Online afterlife for doom sect

Sydney Morning Herald, October 2, 1999
By Michael Millet

When Armageddon looms, you need "a strong mind immovable to any external interference".

That is what Aum Supreme Truth, the doomsday cult that earned international notoriety after its 1995 murderous nerve gas attack on the Tokyo subway system, preaches to its members through its Web site.

But it seems even spiritual stoicism has its limits. This week, the Tokyo-based sect startled many Japanese by declaring it would halt its external activities, including recruiting and buying property, and suspend the use of its name.

The retreat came 10 hours before a court delivered the organisation another serious blow: the death sentence for Masato Yokoyama, one of the five-man Aum death squad which unleashed the deadly sarin gas during the subway rush-hour in March 1995, killing 12 and injuring up to 5,000.
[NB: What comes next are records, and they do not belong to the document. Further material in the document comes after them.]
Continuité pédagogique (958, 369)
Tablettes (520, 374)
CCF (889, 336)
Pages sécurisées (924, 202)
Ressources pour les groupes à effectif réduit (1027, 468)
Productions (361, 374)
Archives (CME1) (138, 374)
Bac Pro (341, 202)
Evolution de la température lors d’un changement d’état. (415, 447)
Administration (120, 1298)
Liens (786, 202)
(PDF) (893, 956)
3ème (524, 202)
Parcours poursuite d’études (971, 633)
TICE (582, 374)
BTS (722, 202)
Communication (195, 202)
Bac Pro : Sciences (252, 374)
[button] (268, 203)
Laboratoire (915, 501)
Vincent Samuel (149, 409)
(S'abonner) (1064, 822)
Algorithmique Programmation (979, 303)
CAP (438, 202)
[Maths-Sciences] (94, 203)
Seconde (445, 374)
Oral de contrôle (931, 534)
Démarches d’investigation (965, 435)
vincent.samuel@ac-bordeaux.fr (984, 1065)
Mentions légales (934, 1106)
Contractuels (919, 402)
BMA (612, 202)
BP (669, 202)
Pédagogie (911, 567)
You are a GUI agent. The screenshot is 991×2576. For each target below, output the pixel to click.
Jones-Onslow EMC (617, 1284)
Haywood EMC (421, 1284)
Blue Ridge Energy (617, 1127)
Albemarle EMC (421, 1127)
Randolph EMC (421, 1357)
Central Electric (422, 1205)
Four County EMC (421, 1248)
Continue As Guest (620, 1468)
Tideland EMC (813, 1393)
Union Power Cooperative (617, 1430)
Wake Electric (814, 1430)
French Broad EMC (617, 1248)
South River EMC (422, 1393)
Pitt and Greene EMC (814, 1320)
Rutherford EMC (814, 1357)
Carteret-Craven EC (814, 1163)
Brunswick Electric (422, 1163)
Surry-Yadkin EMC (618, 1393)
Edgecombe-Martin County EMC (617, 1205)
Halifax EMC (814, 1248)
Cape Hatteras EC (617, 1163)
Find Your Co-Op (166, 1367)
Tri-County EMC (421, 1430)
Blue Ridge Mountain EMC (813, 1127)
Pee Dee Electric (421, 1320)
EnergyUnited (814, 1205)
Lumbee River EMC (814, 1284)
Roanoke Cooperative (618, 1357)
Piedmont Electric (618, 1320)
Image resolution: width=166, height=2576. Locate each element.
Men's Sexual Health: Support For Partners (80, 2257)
In separate court proceedings last week, the Aum founder and "master", Shoko Asahara, made his first reference to a link between the sect and the gas attack. His former intelligence chief, Yoshihiro Inoue, had raised the idea with another member of the cult's inner circle, he said.

So what does all this mean for Aum's future?

A conventional reading would have the sect on the road to oblivion, pursued by a hostile public and the courts. Internationally, doomsday cults often have a short life, combusting in the most grisly circumstances. But Aum has always defied rational analysis, and Japan's legion of Aum watchers believe the sect has retreated to ensure its long-term survival. Teruo Maruyama, a journalist who follows Aum's activities, said: "Basically, Aum is a corporation pretending to be a religious group and profiting from the cheap labour of its followers. It would be extremely difficult for them to give up the benefits."

While the Government has successfully stripped Aum of its religious status, confiscating its assets and denying it lucrative tax breaks, it has not been outlawed.

This is because the independent Public Security Commission ruled in 1997 that the organisation had not fallen foul of the Anti-Subversive Law. The verdict was on the grounds that Aum no longer posed a threat to society as it had been declared bankrupt and followers wanted by police had been arrested.

Sustained by its computer shops and other business ventures, the recast Aum - a separate legal entity from its predecessor - has been quietly expanding its operations, setting up new bases outside Tokyo. Membership, which fell after the subway murders, has rebounded, aided by aggressive recruiting.